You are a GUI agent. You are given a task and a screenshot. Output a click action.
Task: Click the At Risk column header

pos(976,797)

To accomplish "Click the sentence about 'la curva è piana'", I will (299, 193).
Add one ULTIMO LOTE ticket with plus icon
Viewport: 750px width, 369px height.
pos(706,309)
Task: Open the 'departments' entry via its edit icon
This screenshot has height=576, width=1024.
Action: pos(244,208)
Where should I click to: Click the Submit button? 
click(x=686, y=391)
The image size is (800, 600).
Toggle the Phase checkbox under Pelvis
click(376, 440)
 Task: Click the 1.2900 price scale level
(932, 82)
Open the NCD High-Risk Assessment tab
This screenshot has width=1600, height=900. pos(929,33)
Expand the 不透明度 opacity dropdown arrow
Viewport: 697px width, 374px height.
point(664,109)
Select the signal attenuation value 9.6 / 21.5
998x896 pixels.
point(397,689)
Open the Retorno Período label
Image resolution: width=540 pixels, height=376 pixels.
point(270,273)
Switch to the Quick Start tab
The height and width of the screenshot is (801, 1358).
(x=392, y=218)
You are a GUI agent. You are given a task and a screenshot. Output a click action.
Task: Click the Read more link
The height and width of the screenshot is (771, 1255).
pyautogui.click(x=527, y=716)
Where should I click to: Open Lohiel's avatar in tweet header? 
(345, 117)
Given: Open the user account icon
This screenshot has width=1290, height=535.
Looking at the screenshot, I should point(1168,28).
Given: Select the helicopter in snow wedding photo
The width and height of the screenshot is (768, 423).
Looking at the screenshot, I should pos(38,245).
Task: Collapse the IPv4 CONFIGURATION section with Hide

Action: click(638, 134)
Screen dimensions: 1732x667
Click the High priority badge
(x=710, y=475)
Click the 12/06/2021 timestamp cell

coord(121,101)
------
** Description of the task **
Write out the lines above exactly, but only from the one containing "Viewport: 697px width, 374px height." through the last one.

** Task response **
Viewport: 697px width, 374px height.
point(664,109)
Select the signal attenuation value 9.6 / 21.5
998x896 pixels.
point(397,689)
Open the Retorno Período label
Image resolution: width=540 pixels, height=376 pixels.
point(270,273)
Switch to the Quick Start tab
The height and width of the screenshot is (801, 1358).
(x=392, y=218)
You are a GUI agent. You are given a task and a screenshot. Output a click action.
Task: Click the Read more link
The height and width of the screenshot is (771, 1255).
pyautogui.click(x=527, y=716)
Where should I click to: Open Lohiel's avatar in tweet header? 
(345, 117)
Given: Open the user account icon
This screenshot has width=1290, height=535.
Looking at the screenshot, I should point(1168,28).
Given: Select the helicopter in snow wedding photo
The width and height of the screenshot is (768, 423).
Looking at the screenshot, I should pos(38,245).
Task: Collapse the IPv4 CONFIGURATION section with Hide

Action: click(638, 134)
Screen dimensions: 1732x667
Click the High priority badge
(x=710, y=475)
Click the 12/06/2021 timestamp cell

coord(121,101)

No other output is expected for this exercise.